Try it.
Strip the pictures, then copy the remaining data exactly as it stands.

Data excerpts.

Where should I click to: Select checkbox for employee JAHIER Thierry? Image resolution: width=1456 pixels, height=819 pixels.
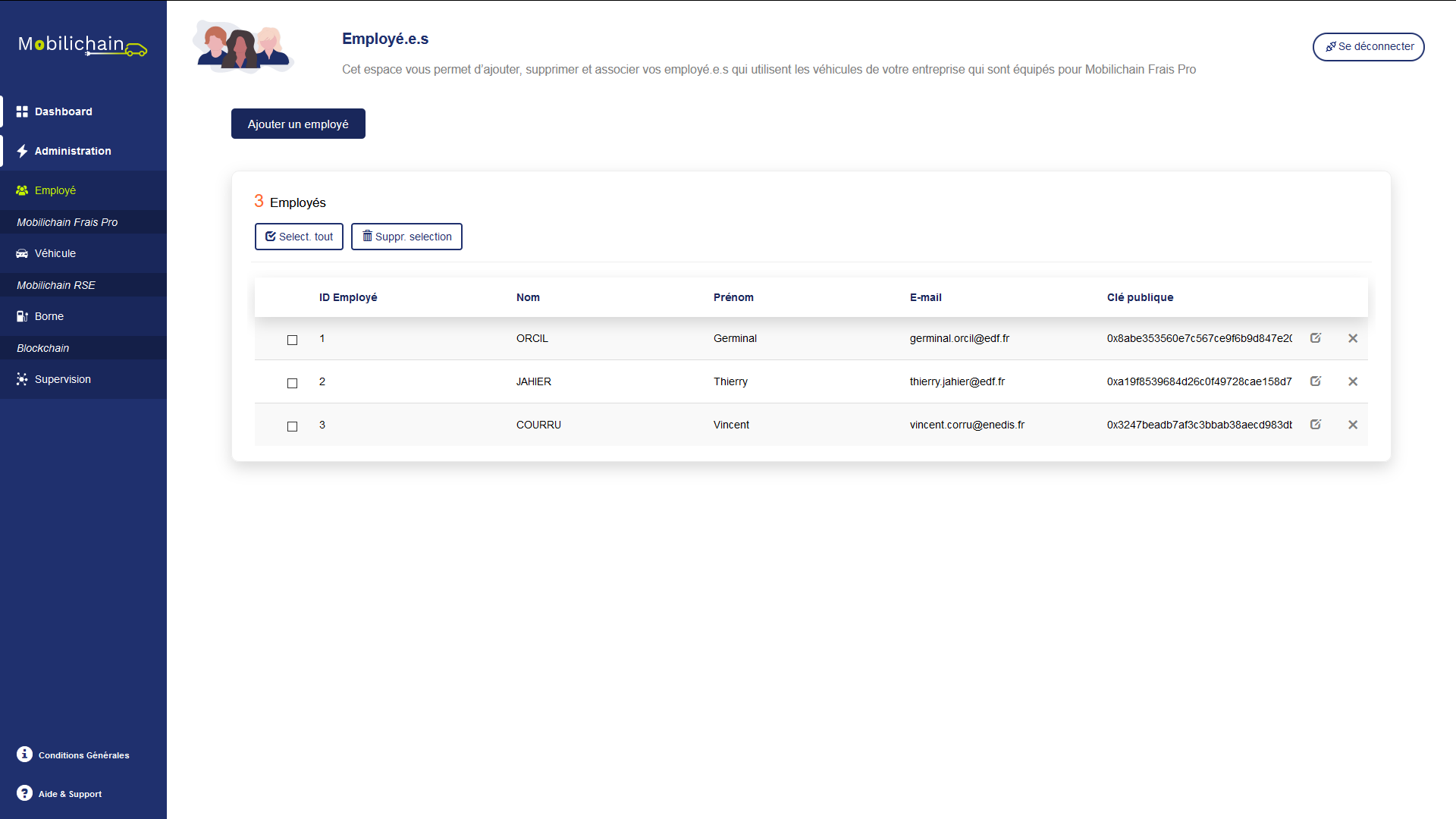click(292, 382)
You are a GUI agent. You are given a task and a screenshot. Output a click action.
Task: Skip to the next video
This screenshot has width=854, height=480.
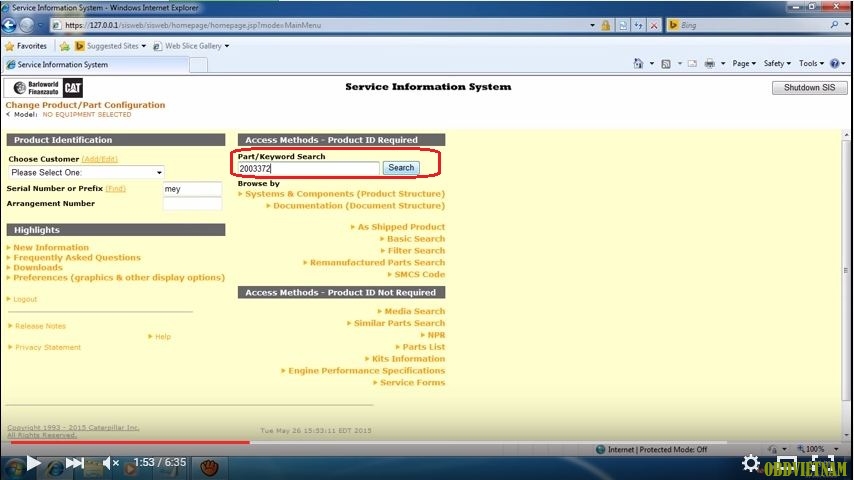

Answer for the task.
Where should I click to: Select checkbox for employee JAHIER Thierry? Image resolution: width=1456 pixels, height=819 pixels.
click(292, 382)
You are a GUI agent. You are given a task and a screenshot. Output a click action.
Task: Skip to the next video
This screenshot has width=854, height=480.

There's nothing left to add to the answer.